An African-American writer's concise, heartfelt take on the state of his nation, exploring the war between the values he has always held and the reality with which he is confronted in twenty-first-century America.
In the tradition of James Baldwin's The Fire Next Time and Ta-Nehisi Coates's Between the World and Me comes Clifford Thompson's What It Is. Thompson was raised to believe in treating every person of every color as an individual, and he decided as a young man that America, despite its history of racial oppression, was his home as much as anyone else's. As a middle-aged, happily married father of biracial children, Thompson finds himself questioning his most deeply held convictions when the race-baiting Donald Trump ascends to the presidency—elected by whites, whom Thompson had refused to judge as a group, and who make up the majority in this country Thompson had called his own.
In the grip of contradictory emotions, Thompson turns for guidance to the wisdom of writers he admires while knowing that the answers to his questions about America ultimately lie in America itself. Through interviews with a small but varied group of Americans he hears sharply divergent opinions about what is happening in the country while trying to find his own answers—conclusions based not on conventional wisdom or on what he would like to believe, but on what he sees.

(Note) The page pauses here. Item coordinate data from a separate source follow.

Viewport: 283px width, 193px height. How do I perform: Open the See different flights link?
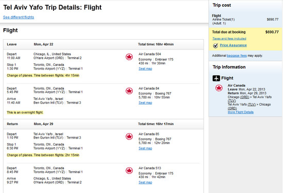(19, 17)

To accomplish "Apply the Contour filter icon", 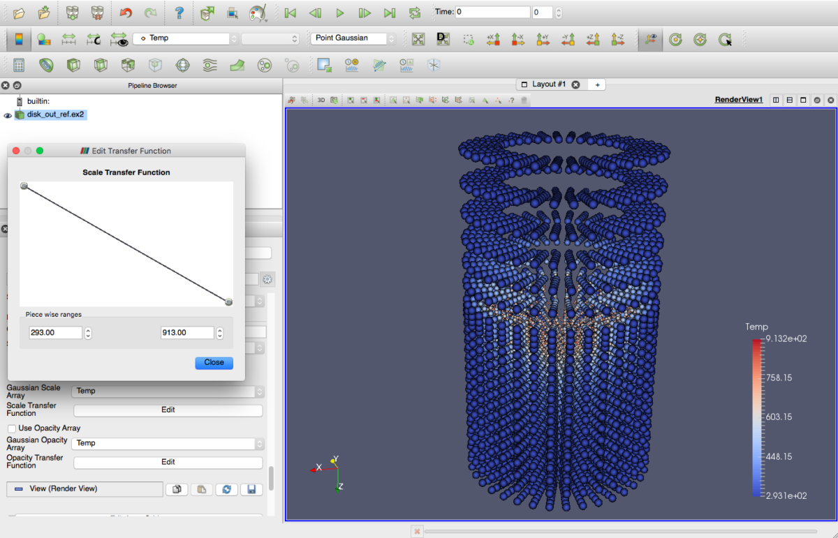I will (x=46, y=66).
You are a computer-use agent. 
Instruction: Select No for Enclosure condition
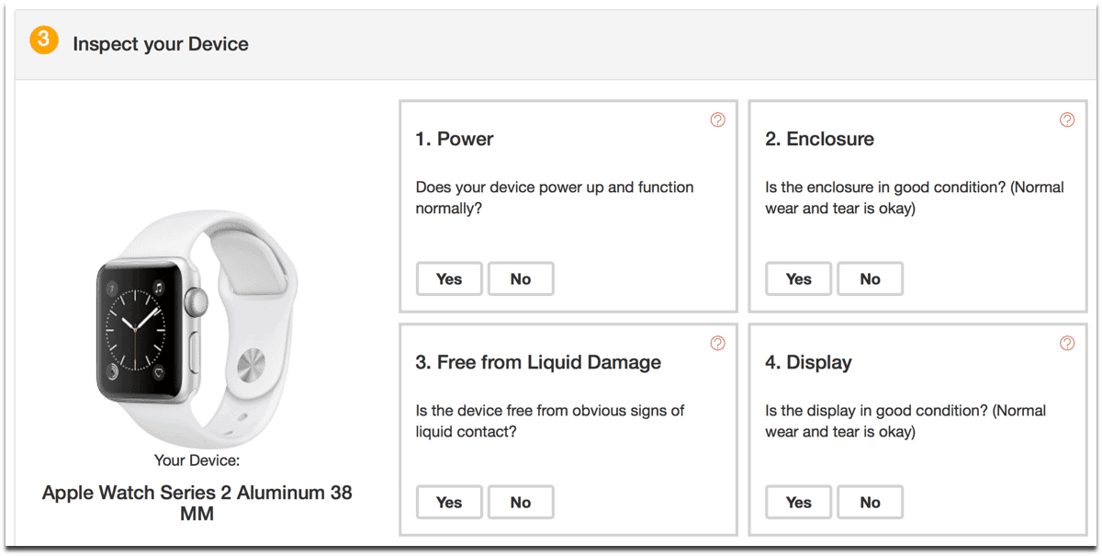click(x=870, y=278)
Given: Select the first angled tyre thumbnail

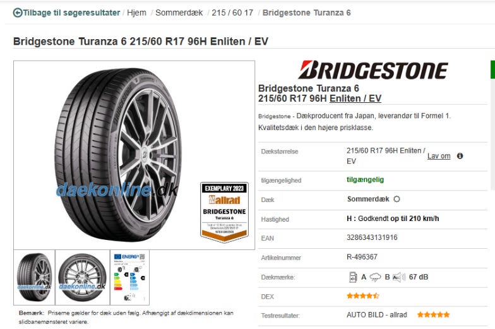Looking at the screenshot, I should pos(34,278).
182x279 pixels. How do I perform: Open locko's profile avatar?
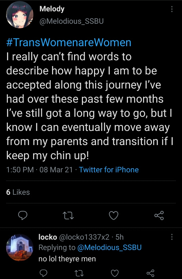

“An engaging and important book, an earnest attempt to analyze our chaotic moment and to project a possible way out of it through dialogue and reflection.” —Times Literary Supplement
“Clifford Thompson has written an elegant and important book.” —Jo Ann Beard, author of The Boys of My Youth
Clifford Thompson's work has appeared in publications including The Best American Essays 2018, Washington Post, Wall Street Journal, Threepenny Review, and Village Voice. He is the recipient of a Whiting Award for nonfiction and teaches at New York University, Sarah Lawrence College, and the Bennington Writing Seminars. He lives in Brooklyn, New York.